You know, people here in West Virginia deeply need and want to lift the load of poverty and to address these issues, and see the connections between environmental issues and health issues, as well as poverty and labor and racism. And yet, the elected officials here are not putting forward the kinds of programs, on a state level or on a national level, to actually address these injustices and make life better for the people.

JUAN GONZÁLEZ: And you and Bishop Barber and other members of the Poor People’s Campaign have called on President Biden to meet at the White House with a delegation of poor and low-wealth people and religious leaders. Certainly at the Democratic convention, when Biden was nominated, a lot of attention was paid to the issues of the poor, but has there been any response from the president about this?
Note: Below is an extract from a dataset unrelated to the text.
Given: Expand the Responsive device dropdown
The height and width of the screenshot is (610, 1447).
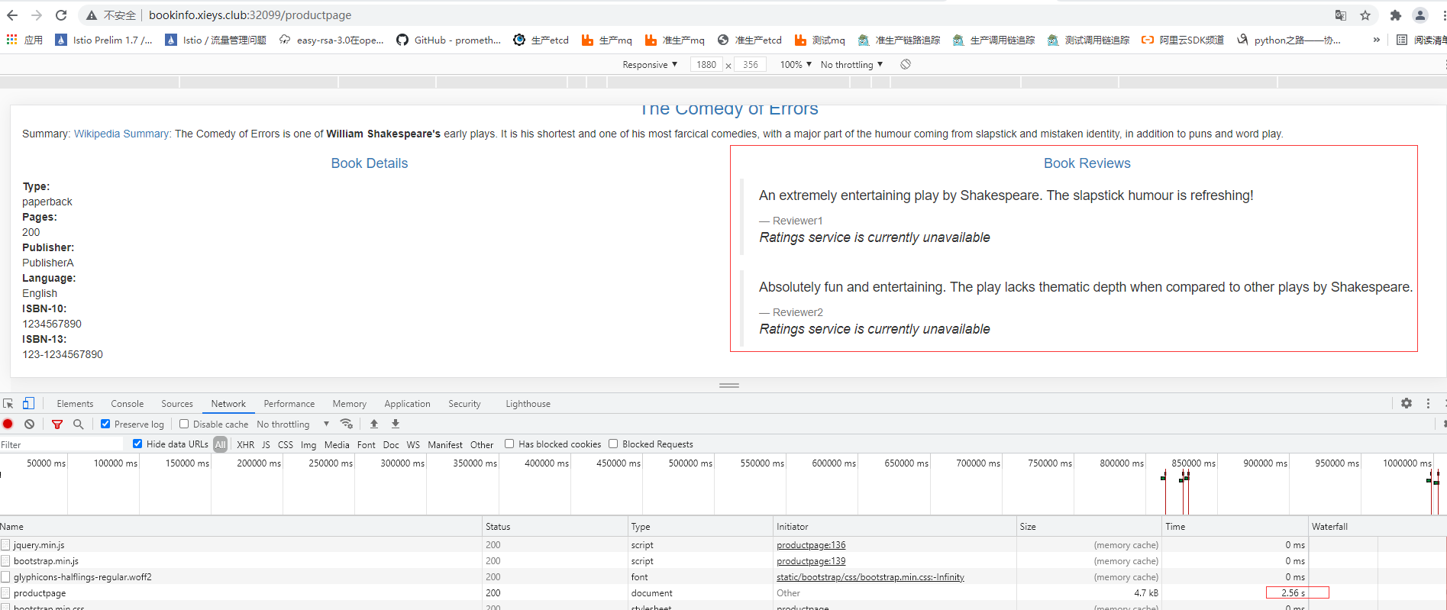Looking at the screenshot, I should pos(650,65).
REV. LIZ THEOHARIS: Well, it does seem that the president’s handlers are kind of holding this up. We have gotten every indication that President Biden is interested in meeting. You know, when he addressed the Poor People’s Campaign in the election and after the inauguration, he said that ending poverty would be not just an aspiration but a theory of change.
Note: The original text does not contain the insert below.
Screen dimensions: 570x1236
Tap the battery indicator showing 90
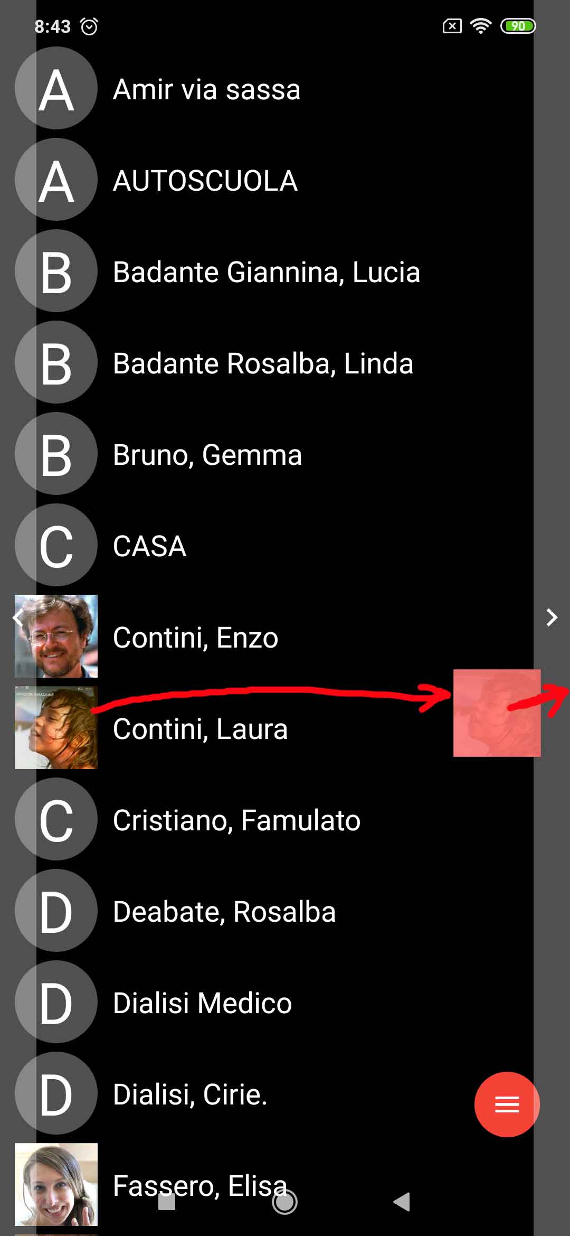coord(518,26)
And so, what the report that we launched yesterday shows is just one more kind of exclamation point on the fact that we need this meeting between poor and low-income people, folks that have been — who have lost loved ones in this pandemic and who are losing loved ones to poverty and racism and the destruction of our environment and militarism, you know, even before, and made worse during this pandemic. And so, indeed, it’s impossible to be able to really hear the pain and come up with the solutions that are at hand, that we do have, without such a meeting. And so we’re calling for that meeting.

And then we’re also organizing for a massive poor people and low-wage workers’ assembly, a moral march on Washington and to the polls, this coming June 18th, where thousands upon thousands of poor and low-income people from all across the country will be in Washington, D.C., making sure that our voices are heard and our agenda is clear, that we can’t keep on letting people die and have lives diminished because of this injustice and because of poverty. In this, the richest country in human history, how is it that we can have half of the U.S. population experiencing some form of poverty, when it just doesn’t have to be?

AMY GOODMAN: Reverend Dr. Liz Theoharis, I want to thank you so much for being with us, joining us from West Virginia, co-chair of the Poor People’s Campaign, also executive director of the Kairos Center at Union Theological Seminary here in New York. We will link to your “Poor People’s Pandemic Report.”

That does it for our show. Democracy Now! is currently accepting for applications for a news producer. Check it out at democracynow.org. I’m Amy Goodman, with Juan González. Stay safe.